We use AiLA-V001, which is a volatility index constructed from liquid options across the most liquid commodities, to measure the markets view on volatility
Can we observe any relationships between the AiLA alpha product (AiLA S series) performance and the prevailing volatility conditions reflected by the AiLA-V001?
Can we observe any relationships when periods of high volatility are removed from the equation?
Given the lack of data sufficiency with one single AiLA index, all AiLA products were pooled together for the analysis.

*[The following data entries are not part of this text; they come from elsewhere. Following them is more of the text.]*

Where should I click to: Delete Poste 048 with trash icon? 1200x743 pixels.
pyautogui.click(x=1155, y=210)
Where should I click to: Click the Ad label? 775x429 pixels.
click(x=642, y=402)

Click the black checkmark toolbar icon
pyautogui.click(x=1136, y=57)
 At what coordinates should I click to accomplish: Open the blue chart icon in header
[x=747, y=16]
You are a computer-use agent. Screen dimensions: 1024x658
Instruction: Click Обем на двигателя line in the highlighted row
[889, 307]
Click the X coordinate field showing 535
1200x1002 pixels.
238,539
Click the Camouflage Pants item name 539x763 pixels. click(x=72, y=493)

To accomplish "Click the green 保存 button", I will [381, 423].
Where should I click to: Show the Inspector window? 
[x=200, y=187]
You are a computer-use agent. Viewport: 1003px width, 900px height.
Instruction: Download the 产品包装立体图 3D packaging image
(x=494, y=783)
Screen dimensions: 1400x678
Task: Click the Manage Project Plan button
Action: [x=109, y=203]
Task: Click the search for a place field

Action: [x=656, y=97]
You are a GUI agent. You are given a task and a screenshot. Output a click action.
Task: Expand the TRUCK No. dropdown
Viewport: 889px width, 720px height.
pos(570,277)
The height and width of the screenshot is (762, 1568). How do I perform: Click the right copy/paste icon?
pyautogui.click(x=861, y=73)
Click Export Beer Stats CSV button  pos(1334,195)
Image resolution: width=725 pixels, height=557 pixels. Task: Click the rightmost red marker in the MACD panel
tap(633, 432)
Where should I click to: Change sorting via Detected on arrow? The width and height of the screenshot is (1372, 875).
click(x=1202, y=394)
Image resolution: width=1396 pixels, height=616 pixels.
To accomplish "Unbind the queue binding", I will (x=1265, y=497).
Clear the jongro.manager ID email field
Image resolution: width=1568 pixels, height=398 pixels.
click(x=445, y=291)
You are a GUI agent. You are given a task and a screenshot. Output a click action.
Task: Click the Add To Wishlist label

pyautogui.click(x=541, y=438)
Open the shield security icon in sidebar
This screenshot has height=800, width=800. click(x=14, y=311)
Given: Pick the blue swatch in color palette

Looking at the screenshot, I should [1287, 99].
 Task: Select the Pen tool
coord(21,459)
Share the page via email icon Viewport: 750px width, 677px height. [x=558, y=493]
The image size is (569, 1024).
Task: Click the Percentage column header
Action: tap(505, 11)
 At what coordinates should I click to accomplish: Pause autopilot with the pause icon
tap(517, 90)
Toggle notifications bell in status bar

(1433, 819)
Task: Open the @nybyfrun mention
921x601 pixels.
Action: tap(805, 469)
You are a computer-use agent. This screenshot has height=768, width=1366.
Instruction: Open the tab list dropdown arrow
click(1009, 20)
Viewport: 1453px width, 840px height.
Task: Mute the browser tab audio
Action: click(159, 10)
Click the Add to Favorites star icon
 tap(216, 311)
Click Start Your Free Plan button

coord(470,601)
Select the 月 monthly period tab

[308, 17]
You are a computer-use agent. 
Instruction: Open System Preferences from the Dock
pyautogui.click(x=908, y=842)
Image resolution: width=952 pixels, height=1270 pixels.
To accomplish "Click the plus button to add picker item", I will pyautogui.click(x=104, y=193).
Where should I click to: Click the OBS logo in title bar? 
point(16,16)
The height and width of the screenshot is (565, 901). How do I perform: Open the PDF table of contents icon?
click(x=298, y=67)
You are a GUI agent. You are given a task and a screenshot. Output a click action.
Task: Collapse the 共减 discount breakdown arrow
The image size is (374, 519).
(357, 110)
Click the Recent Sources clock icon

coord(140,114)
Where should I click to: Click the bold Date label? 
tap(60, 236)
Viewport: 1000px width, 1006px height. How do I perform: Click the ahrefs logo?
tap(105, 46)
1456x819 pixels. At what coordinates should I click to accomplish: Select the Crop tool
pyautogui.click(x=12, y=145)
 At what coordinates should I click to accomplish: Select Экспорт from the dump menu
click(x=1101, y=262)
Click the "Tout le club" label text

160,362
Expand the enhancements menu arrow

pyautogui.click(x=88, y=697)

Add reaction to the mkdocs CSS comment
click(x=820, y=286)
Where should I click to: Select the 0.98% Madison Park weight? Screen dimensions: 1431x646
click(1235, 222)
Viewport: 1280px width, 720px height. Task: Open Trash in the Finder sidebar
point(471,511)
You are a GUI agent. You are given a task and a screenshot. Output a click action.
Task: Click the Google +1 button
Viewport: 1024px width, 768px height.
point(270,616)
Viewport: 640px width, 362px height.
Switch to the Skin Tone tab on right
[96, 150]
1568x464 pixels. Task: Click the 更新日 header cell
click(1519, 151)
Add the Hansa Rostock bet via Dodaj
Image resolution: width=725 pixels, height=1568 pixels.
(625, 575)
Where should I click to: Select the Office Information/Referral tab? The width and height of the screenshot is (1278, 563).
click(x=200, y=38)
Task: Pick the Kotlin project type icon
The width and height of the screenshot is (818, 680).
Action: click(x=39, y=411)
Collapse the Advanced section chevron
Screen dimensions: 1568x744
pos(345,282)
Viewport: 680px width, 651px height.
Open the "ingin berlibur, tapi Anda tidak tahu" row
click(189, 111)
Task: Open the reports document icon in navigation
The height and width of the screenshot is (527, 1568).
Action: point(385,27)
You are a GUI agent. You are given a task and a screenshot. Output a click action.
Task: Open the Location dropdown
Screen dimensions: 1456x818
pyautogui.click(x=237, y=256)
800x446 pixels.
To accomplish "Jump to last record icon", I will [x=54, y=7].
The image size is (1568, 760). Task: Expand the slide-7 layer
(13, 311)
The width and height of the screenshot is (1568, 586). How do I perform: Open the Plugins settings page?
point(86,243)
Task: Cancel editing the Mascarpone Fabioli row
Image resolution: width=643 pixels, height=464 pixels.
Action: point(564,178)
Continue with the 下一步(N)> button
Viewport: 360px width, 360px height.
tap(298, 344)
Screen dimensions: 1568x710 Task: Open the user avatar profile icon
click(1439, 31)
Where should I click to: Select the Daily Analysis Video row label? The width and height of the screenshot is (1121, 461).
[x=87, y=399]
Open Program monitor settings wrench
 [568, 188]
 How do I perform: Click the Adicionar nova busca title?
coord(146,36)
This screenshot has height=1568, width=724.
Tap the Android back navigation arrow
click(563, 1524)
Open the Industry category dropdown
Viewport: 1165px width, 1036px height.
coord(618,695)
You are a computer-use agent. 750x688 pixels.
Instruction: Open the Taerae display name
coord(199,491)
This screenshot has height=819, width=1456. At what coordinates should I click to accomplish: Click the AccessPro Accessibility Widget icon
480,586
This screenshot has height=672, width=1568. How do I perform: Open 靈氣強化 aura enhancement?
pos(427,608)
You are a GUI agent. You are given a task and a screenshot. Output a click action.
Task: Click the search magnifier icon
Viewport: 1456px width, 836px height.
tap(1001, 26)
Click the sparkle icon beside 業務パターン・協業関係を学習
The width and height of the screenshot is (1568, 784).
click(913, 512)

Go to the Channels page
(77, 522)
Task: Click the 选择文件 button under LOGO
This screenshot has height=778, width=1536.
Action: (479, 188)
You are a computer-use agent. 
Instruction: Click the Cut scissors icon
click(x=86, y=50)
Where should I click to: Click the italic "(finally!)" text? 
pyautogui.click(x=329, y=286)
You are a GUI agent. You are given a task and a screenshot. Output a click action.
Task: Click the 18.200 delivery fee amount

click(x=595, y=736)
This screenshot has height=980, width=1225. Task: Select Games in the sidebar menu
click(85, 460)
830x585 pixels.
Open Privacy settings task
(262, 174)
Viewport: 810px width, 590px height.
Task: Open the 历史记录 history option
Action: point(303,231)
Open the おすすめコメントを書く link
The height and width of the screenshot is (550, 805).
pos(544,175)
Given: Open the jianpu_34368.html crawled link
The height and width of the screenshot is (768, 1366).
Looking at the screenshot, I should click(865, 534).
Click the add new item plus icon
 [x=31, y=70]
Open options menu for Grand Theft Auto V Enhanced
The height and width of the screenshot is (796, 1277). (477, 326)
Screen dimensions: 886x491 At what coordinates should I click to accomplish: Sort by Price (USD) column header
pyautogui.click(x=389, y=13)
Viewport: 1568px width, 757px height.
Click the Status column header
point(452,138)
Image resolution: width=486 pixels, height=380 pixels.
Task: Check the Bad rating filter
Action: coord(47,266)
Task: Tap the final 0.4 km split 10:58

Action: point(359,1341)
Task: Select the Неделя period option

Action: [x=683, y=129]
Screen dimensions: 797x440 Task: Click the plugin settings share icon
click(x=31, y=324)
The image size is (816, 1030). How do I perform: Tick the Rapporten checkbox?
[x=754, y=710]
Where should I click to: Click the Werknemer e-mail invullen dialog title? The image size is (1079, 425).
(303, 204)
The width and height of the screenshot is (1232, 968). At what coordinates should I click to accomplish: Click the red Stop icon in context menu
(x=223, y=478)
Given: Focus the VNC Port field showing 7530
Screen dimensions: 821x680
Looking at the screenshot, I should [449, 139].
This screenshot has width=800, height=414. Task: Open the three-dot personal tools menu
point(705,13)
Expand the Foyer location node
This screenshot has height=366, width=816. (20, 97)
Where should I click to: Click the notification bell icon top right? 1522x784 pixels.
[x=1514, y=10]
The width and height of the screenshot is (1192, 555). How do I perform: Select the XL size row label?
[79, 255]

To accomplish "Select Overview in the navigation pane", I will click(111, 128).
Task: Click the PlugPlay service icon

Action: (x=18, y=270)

The historical expected returns were investigated for AiLA products, conditional on different volatility circumstances.
We use implied volatility and vol index interchangeably as vol index constitutes a basket of implied volatility.
This analysis was done with high volatility periods like the 2020 COVID-19 crash being excluded.
Performance vs IV
We split data into three bins based on the prevailing IV index values, i.e., levels of volatility.
The filtered (removing periods of high volatility) and unfiltered cases shows a slight upward trend that suggest a weak indication of expected returns to be larger during periods with higher implied volatility.
This indication disappears when normalizing the returns to the sample std.dev. of their corresponding bin.
Interestingly, the filtered data shows an inverse relationship between normalized performance and implied volatility, which suggests that high volatility of returns coincide with periods of high implied volatility.
Therefore, it would primarily be explained by the different size of the returns rather than the ability to predict their sign.
There is an indication of a uniform product performance when traded on a risk adjusted basis.
Performance vs Change in IV
We split the data into three bins based on the prevailing change of IV index values, i.e., decreasing, flat or increasing IV.
This indicates a different pattern for long-short and long-only AiLA products.
The AiLA long-short products indicates a tendency to perform well in both a decreasing as well as increasing IV environment.
It is interesting to point out that AiLA long-short products perform well in periods of high increases in IV, which may suggest that the long-short strategy takes advantage of the changing market conditions at a faster velocity.
The AiLA long-only products indicate a strong tendency of performing best in a decreasing IV environment and to slightly underperform during increasing IV periods, which is also consistent in both the filtered and unfiltered data set.
The long-only pattern appears intuitively consistent with the typical IV development during a market crash period, e.g., such as the first half of 2020.
Performance vs Change in IV
The performance pattern w.r.t increasing and decreasing IV is generally reflected also when broken down to an individual AiLA product level.
Here, historical monthly returns are compared to increasing and decreasing IV periods. We can see that for 24 out of 30 AiLA products, monthly returns are higher in increasing IV periods than the monthly returns in decreasing IV periods.
The plot for historical daily returns is inconclusive in determining the above, likely due to a daily period being too short to assess the effect of changing IV.
It should, however, be noted that the limited data set and corresponding statistical errors generally makes it difficult to draw generalized conclusions.
An implied volatility index (AiLA-V001) was used to measure the markets view on volatility and was used in a study of a potential relationship with the performance of the AiLA alpha products (AiLA S series).
An indication of a slight performance difference w.r.t the level of IV was obtained, however, the potential effect was found consistent with the difference in size of the returns.
A different performance pattern was, however, observed between the AiLA long-short vs long-only products.
For the long-short products high expected returns were obtained both during increasing as well as decreasing IV, whereas for the long-only products decreasing IV typically was associated with significantly higher expected returns than increasing IV.
The usage of a filtered data set where periods of high implied volatility were removed proved to be useful as it showed similar patterns to the unfiltered data set, which show that we can assume the same patterns of returns in most implied volatility situations.
These result are intended as an initial overview regarding relationships between the AiLA alpha (S Series) and AiLA Vol (V Series) products, with further research work expected to follow on the topic of volatility.